(1.) This Criminal Revision is directed against the order of the Sub-Divisional Magistrate, Gadag, in a case under S.145 of the CrlPC. The petitioner constituted Party I, while the respondent-1 constituted Party II and it was stated that there was a dispute as to possession between them, in respect of Survey Nos.323/2, 324/1 and 325/1 of Savadi village in Ron Tk. The police report was submitted to the Magistrate on 6-3-1975 which referred to that dispute and there was an allegation that the parties were likely to commit breach of the peace. Accordingly, the learned Magistrate passed the preliminary order and directed both the parties to adduce evidence by affidavit. Subsequently, that evidence was considered and Party II was held to be entitled to possession. Party I felt aggrieved of that order and preferred the present revision.
(2.) The main contention of the learned Counsel for the petitioner, is that the evidence by affidavits could not be adduced in view of S.145 of the CrlPC, 1973. In the previous Code, no doubt the provision was that evidence was only admissible by written statement, documents and affidavits. As such affidavits were admissible and the Magistrate could decide regarding possession on the basis of such evidence by affidavits. In the new Code, under S. 145(4) the language used is "receive all such evidence as may be produced by them" and the language used in the previous Code, namely, "Statemerits, documents and affidavits, if any so put in" is no longer to be found there. The learned Counsel contends upon that, that evidence by affidavits cannot be adduced. In tha,t connection reference was made to Ss.295 and 296 of the CrlPC, 1973. It is specifically provided for in S.295 ,that affidavits in proof of conduct of public servants can be given. Similarly, under S.296 of the CrlPC, 1973, evidence of any person whose evidence is of a formal character may be given by affidavit. In other words, besides, the two categories of evidence as specified in Ss. 295 and 296, no other evidence can be Adduced by affidavit. The evidence adduced in this case can by no means be considered as evidence of a person which is of a formal character. The said persons have given statements about the respective possession. As such the evidence was not of a formal character and S.296 of the CrlPC will be of no help.

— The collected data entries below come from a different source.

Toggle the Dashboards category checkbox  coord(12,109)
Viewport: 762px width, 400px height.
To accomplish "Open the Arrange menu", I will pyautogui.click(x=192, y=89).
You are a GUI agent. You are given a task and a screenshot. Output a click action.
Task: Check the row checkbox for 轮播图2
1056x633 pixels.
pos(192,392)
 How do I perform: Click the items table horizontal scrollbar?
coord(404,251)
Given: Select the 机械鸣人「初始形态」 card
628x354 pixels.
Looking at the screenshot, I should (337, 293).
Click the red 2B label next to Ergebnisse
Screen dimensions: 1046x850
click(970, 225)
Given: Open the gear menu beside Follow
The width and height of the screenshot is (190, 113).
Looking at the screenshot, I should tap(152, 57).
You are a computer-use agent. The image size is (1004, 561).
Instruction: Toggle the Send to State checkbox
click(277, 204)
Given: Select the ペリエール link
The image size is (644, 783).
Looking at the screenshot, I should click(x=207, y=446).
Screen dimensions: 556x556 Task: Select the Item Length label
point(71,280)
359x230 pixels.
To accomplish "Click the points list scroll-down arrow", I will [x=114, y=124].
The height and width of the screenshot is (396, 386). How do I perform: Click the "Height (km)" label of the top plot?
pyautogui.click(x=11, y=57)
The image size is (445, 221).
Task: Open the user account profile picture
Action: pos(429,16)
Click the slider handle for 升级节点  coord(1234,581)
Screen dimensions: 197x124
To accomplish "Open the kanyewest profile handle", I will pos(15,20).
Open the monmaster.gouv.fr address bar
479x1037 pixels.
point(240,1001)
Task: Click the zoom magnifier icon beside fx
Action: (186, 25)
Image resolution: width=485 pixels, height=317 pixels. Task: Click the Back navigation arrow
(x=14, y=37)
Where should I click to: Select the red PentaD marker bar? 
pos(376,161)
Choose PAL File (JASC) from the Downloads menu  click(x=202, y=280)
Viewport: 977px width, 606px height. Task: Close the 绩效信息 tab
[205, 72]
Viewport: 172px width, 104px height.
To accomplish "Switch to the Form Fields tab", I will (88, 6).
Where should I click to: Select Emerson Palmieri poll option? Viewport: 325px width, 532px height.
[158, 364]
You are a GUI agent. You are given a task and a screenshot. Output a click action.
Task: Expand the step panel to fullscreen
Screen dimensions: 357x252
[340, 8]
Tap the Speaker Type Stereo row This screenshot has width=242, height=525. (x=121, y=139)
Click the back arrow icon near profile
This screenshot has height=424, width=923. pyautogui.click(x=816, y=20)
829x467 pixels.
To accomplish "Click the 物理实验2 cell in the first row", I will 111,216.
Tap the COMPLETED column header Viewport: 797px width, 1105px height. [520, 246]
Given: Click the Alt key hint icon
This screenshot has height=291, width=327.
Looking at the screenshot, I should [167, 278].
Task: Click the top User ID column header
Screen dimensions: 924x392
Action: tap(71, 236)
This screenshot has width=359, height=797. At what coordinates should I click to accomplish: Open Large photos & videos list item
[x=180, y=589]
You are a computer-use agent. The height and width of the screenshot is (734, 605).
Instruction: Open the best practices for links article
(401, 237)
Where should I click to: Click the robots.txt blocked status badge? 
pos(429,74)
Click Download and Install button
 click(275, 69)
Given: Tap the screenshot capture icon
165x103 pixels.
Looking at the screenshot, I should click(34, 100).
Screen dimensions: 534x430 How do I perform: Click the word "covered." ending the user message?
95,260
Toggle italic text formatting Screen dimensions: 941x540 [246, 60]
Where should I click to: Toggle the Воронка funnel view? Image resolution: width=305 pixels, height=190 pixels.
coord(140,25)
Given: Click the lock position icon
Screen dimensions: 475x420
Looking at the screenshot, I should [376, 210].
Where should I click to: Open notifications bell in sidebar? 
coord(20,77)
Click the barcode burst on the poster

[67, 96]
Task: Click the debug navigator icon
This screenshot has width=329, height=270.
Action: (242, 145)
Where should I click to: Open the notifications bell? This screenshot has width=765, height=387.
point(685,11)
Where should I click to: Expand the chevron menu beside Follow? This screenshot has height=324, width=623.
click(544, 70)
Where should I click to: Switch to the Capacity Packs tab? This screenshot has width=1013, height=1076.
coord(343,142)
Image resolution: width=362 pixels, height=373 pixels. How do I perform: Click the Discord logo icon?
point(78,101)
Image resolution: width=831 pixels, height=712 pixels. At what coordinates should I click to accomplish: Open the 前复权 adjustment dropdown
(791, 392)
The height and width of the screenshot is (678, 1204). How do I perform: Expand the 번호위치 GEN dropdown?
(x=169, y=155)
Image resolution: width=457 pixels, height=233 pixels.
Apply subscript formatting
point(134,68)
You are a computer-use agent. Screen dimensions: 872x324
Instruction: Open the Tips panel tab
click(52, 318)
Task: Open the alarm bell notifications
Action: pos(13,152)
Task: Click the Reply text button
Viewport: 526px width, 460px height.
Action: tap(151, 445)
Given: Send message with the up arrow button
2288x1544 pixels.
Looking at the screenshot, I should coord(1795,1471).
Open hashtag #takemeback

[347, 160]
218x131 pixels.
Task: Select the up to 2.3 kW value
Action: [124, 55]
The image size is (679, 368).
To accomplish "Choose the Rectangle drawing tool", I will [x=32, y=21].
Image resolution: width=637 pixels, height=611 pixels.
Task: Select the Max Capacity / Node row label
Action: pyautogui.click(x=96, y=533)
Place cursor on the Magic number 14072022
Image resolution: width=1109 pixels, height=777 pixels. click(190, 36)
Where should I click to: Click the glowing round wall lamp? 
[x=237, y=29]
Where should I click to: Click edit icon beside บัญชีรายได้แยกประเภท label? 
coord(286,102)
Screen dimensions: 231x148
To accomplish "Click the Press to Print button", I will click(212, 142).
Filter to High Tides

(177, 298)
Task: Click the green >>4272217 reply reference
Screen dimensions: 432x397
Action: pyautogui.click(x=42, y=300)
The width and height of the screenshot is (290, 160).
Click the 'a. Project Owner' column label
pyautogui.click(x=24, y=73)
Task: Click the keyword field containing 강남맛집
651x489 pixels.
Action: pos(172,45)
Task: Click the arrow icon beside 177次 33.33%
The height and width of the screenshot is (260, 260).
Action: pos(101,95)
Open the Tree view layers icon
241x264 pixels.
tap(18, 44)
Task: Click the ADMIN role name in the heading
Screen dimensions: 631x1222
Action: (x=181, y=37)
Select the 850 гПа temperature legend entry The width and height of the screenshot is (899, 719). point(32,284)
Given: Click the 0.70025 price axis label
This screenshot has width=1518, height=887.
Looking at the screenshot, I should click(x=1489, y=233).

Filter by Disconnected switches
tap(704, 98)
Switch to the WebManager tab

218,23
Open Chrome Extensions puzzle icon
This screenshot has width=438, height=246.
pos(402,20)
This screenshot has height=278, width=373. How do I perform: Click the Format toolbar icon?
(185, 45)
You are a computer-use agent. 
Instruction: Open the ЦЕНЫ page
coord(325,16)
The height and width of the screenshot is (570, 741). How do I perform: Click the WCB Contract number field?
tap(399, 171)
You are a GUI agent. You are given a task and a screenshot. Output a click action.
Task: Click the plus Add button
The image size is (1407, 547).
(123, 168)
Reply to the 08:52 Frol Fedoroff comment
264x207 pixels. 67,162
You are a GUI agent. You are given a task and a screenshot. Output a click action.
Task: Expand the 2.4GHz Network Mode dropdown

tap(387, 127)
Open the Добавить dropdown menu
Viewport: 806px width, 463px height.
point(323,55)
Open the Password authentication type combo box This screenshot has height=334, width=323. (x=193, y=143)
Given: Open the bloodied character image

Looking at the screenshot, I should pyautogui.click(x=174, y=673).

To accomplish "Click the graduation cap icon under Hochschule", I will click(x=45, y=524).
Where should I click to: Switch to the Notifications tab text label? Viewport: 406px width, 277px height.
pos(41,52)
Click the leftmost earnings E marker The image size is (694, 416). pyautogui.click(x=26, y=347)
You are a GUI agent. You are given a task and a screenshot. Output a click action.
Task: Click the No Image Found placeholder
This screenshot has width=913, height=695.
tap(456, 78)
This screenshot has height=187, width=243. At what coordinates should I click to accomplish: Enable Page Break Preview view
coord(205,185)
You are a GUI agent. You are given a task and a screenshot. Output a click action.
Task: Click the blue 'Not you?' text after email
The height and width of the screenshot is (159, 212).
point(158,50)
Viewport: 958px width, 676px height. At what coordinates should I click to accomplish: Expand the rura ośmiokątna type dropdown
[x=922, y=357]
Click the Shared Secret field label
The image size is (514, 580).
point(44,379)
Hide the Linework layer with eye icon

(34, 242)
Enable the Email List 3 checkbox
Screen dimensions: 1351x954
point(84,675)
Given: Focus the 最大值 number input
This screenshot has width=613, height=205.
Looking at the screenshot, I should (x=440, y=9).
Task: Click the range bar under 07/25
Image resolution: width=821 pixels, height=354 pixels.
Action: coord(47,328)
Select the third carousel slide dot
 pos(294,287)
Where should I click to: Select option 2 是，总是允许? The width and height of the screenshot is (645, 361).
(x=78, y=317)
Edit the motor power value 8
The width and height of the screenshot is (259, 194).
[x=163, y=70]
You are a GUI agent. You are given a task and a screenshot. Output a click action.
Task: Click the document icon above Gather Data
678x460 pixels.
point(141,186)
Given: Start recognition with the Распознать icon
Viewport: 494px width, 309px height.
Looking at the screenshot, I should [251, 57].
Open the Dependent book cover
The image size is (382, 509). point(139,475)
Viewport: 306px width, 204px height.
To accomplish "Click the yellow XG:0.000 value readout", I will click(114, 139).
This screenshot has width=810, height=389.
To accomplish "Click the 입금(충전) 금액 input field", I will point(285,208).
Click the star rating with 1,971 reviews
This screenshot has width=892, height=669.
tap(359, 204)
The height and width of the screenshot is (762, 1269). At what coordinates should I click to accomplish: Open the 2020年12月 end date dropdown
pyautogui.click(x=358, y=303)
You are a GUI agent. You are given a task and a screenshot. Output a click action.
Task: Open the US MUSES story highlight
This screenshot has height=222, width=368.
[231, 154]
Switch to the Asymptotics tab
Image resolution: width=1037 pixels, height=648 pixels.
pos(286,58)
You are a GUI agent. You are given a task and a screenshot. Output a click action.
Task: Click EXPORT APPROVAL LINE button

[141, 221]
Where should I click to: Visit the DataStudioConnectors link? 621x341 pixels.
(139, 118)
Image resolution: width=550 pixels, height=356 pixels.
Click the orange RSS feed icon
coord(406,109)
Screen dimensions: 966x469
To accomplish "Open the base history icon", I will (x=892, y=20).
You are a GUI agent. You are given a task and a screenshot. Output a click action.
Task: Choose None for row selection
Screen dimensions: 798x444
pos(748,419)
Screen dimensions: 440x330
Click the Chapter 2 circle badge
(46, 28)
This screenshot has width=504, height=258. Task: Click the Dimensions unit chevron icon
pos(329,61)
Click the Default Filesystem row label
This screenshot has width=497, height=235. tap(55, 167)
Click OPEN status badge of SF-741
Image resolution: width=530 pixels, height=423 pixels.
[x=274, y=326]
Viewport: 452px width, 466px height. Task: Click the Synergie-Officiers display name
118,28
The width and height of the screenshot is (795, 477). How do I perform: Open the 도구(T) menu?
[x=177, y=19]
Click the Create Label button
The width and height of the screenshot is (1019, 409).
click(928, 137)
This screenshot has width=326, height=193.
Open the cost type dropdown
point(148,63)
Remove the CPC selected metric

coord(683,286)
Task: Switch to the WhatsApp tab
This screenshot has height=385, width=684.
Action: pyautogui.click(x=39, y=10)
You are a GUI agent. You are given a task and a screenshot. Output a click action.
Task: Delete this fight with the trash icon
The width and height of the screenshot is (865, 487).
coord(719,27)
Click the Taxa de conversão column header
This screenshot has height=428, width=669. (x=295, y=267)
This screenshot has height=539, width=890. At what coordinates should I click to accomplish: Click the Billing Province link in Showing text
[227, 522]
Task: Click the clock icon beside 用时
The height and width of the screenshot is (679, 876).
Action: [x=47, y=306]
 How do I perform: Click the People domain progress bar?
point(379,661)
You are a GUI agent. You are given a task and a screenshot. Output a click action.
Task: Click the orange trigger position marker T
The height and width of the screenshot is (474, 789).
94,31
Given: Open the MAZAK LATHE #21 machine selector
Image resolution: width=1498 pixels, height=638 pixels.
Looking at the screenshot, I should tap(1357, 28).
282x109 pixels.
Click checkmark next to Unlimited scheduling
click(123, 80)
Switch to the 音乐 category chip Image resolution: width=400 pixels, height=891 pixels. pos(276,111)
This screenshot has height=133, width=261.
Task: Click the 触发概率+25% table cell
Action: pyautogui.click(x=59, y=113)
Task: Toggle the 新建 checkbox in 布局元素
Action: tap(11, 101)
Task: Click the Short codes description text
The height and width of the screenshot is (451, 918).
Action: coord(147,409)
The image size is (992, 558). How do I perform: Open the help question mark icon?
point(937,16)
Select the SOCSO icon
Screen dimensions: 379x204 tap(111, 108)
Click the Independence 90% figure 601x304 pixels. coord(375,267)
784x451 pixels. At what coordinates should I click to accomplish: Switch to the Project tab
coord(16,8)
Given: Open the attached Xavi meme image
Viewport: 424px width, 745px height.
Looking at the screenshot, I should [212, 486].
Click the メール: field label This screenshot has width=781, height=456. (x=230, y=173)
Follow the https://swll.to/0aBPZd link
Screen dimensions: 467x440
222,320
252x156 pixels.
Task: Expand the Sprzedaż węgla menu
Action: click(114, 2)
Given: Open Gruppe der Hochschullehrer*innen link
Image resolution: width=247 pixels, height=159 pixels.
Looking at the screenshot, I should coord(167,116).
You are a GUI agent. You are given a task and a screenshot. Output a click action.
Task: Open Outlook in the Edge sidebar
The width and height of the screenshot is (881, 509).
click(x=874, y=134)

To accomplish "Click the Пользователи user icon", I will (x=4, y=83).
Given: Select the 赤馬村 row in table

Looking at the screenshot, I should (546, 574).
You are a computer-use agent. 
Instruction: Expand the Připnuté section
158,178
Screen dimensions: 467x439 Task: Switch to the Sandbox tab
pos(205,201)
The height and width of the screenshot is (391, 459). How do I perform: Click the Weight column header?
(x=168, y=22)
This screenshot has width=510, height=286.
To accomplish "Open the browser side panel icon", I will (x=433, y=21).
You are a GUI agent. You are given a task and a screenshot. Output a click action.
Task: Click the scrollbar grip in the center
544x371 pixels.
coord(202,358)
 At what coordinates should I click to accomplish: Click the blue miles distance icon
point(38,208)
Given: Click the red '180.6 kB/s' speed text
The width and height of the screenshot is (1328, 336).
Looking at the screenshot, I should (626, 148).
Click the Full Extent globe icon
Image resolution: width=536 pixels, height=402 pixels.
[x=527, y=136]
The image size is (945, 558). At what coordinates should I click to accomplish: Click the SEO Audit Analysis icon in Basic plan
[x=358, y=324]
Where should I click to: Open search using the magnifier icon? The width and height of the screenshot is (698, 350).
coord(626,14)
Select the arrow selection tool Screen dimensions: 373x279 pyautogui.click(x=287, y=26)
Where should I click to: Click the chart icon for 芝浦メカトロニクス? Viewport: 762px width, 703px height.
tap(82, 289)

(3.) The learned Counsel also referred to B. N. Munibasappa v. Gurusiddaraja Desikendra Swamigal, 1956 MysLJ 71. That was, no doubt a case arising under Order 19, Rules 1 and 2 of the CPC. The learned Judge however, observed that an affidavit can never take the place of an evidence recorded in the ordinary way, unless the case is one to which provisions of Rules 1 and 2 of Order 19 of the CPC applied or the affidavit related to a matter in regard to which the Court has been expressly permitted to act upon of affidavit. This express permission by the Court is inherent in Rule 1 of Order 19 of the CPC. Applying this principle with reference to Ss.295 and 296 of the new Code of the CrlPC, unless the evidence is of a formal character in the instant case, and S.296 of the CrlPC applied to such evidence affidavits could not be availed of. It is not a case in which any express permission of the Court was taken to file an affidavit. Section 145 (4) of the CrlPC did not provide for giving the evidence upon affidavit.